With the purchase of Diagonal Mar in Barcelona, Deutsche Bank’s investment arm, has now transacted more than €950 mln in Iberia over the last 12 months, writes Deals Editor Isobel Lee.

shoppers at diagonal mar barcelona

Shoppers at Diagonal Mar Barcelona

Deutsche Asset Management, emerged ahead of several other bidders including ECE, CBRE GI and TH Real Estate in the bid to acquire the asset from Northwood Investors for €495 mln for its Grundbesitz Europe fund. The purchase was the largest shopping centre deal seen in Spain in recent years. 

Carlos Manzano-Cuesta, head of real estate Iberia at Deutsche AM, told PropertyEU: ‘This investment clearly fits the acquiring fund's strategy due to the asset’s strong core typology. It has delivered an outstanding performance in terms of recurrent cash flow since opening in 2001, and even throughout the economic crisis it was more resilient than other Spanish peers. This is due to the asset’s continuously increasing sales figures, supported by occupancy rates of over 98%.’

Bargain price
Northwood bought Diagonal Mar in 2014 for a bargain price believed to be around €150 mln from a group of investors represented by Avestus Capital Partners and including Ireland’s bad bank NAMA. The US investor purchased 60,000 m2 of the 87,500 m2 mall which was developed by Hines in 2001 and designed by shopping centre expert Jean-Louis Solal and architect Robert Stern. The remaining 27,000 m2 of the mall is owned by Spanish anchor tenant Alcampo. The scheme was held in a REIT structure called NW Diagonal DM1 valued at €260 mln and with €165 mln of debt.

Quinlan Private, which rebranded as Aves-tus in 2010, bought the mall from Deka at the peak of the market in 2006 for some €300 mln. Back in 2002, Deka bought the asset for €240 mln. 

The centre – the second largest in Barcelona – is situated on a prime freehold site located three miles northeast of the city centre in the 22@ district.
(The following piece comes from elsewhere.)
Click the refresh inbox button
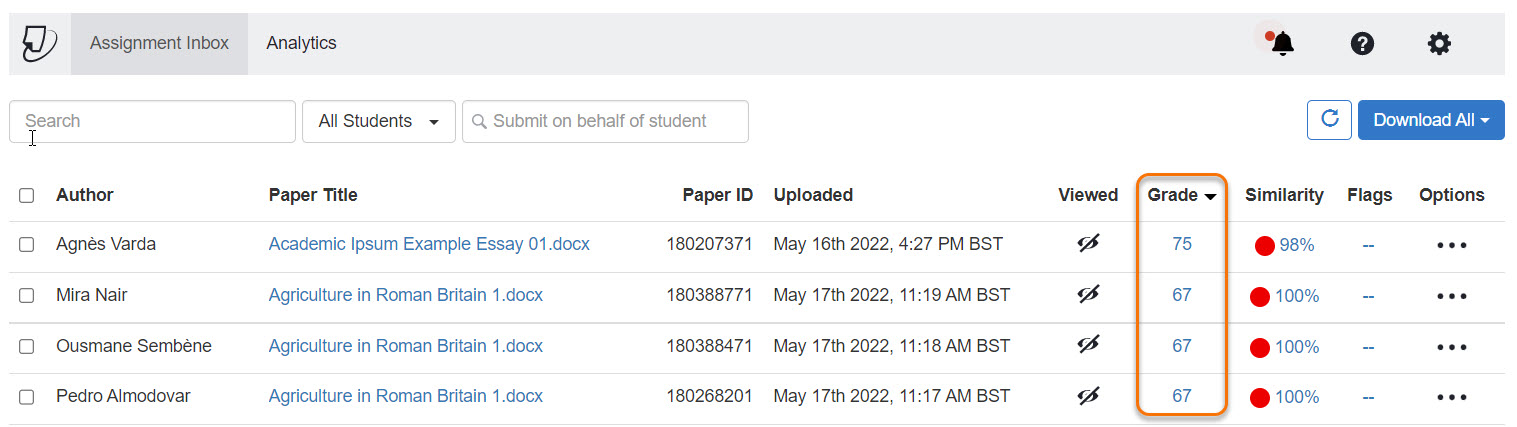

It is almost fully let to 190 tenants including Media Markt, Fnac, Primark, Zara, and H&M and includes 5,000 parking spaces.

Tourism growth
Opened in 2001, it registered nearly 17 million visitors last year with total retail sales of over €20 mln. ‘We have no doubt this trend will continue, especially when considering the remarkable development in the surrounding areas of the 22@ district in terms of residential, hotel and office markets, the tourism growth and finally the improvements that will be implemented to the shopping centre,’ said Manzano.

Deutsche AM said it intended to invest more than €30 mln in several projects to enhance Diagonal Mar by creating a new fashion sales area alongside a general internal and external refurbishment. 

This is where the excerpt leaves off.